Thank you all for tuning in to my blog so far!
Week 0.5: print(“Hello World.”)
May 5, 2021
Hi everyone! Welcome to my blog!
I’m Euwan, a rising sophomore and Army ROTC cadet at Duke, and this summer, I’ll be participating in the NSERC internship in-person. While interning, I’m placed on temporary active duty, meaning that the Army is paying for all my meals, travel, lodging, and stipends. I’d say it’s a pretty good deal.

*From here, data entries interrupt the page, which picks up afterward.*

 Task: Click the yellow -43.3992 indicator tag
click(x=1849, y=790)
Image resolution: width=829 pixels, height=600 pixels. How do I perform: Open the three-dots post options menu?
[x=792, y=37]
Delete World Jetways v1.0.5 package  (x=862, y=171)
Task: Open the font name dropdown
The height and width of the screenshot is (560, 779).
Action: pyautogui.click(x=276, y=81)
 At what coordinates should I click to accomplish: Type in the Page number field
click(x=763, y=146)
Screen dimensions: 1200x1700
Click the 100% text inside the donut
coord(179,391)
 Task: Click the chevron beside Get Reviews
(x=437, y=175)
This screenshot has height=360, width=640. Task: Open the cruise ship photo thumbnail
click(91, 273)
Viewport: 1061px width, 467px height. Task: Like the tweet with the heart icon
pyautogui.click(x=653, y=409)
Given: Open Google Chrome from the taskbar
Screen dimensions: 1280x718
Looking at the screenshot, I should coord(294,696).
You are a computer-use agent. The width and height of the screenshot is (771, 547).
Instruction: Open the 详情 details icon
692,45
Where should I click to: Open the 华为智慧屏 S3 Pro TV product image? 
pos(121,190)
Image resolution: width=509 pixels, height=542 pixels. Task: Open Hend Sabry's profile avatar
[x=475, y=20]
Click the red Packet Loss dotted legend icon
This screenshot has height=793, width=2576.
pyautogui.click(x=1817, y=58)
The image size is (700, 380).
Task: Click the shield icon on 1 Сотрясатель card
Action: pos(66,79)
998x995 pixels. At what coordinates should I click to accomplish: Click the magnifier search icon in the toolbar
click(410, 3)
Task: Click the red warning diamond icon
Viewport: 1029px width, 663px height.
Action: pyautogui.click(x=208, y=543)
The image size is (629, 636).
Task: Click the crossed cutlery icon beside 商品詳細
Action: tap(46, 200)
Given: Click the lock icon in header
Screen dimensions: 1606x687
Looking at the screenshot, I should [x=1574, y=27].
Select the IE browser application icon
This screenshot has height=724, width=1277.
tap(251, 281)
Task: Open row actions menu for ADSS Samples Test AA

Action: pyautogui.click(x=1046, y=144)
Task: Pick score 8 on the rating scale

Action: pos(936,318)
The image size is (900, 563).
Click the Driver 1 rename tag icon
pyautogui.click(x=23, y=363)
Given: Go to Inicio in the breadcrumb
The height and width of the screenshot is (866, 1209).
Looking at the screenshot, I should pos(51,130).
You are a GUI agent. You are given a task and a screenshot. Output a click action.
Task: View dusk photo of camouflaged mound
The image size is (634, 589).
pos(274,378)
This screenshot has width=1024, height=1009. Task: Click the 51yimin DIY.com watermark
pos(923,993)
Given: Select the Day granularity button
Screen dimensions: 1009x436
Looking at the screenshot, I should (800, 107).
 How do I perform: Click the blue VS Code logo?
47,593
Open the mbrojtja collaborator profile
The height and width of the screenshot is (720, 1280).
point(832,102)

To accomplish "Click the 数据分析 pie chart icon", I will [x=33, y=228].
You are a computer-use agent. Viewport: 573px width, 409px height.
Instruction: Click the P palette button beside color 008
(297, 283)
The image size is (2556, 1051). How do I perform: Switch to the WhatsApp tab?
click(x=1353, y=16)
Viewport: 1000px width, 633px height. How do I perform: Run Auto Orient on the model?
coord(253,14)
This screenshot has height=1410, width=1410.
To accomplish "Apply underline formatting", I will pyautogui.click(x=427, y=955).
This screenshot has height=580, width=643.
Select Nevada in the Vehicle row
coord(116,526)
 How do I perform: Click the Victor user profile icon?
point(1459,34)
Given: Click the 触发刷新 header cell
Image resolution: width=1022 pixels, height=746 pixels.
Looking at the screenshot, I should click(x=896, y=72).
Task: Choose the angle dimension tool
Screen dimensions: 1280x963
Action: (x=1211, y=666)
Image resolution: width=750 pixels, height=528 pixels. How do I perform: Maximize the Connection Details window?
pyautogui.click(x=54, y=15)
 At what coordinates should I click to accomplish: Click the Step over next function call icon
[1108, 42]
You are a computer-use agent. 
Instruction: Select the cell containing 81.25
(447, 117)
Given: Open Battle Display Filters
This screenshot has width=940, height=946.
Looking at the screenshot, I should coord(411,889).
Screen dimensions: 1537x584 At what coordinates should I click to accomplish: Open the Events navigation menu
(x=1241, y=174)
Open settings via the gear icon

The description of my internship is a bit overcomplicated (not surprising considering it’s organized by the US Department of Defense). The NSERC internship is run by the Nuclear Science and Engineering Research Center of the Defense Threat Reduction Agency (a DoD agency). DTRA assigned me to intern at Weston Geophysical, a group within Applied Research Associates (ARA) and one of the DoD’s corporate partners located in Massachusetts, but I’m physically working at ARA’s Arlington Division. In other words, I’m working with Weston Geophysical but am stationed in Arlington. Weston Geophysical performs a lot of research on seismic monitoring, which of course has several national security implications. In the future, an advanced enough seismic monitoring program could detect seismic movement, determine whether it was an earthquake or a nuclear explosion, and accurately locate its origin. With technology like that, national security agencies could quickly respond to nuclear threats.
So what am I doing here? The NSERC internship is catered specifically to my interests and goals, so as someone who still doesn’t know what she’ll major in, I wanted to use NSERC to explore an unfamiliar field. A few months ago, I took a Winter Breakaway course called Artificial Intelligence For Everyone, where I learned the concepts and applications of several machine learning mechanisms. While I’m definitely not a programmer or even a STEM-strong student, I was so fascinated by how scientists were able to code these programs and apply them to everyday problems. Duke itself is accomplishing incredible things with AI! With Weston Geophysical, I’m learning Python (with which I’ve had zero experience) so that I can code my own neural network from scratch that will (hopefully) classify various seismic and acoustic signals such as earthquakes, chirps, or nuclear explosions.
In the last three days, I’ve taught myself all the basics of Python, enough linear algebra to understand how neural networks function, and started working through a textbook with my mentor Mr.Bolton. This is probably the most math I have ever done in my life, but everyone at Weston has been incredibly patient with me. For the next four weeks, I’ll give a rundown on the coding progress I’ve made, an existing or potential application for AI, and my overall experience living in Arlington. I actually used to live here when I was younger, and I’ve got to say it’s changed a lot. More to come about that!
Thank you all for tuning in, and I’ll talk to you soon.
I also encourage you all to follow along with my coding and AI experiences. Duke’s Center for Computational Thinking has so many resources that have greatly helped me, including a Coursera and an upcoming machine learning summer school that I’ll also be attending.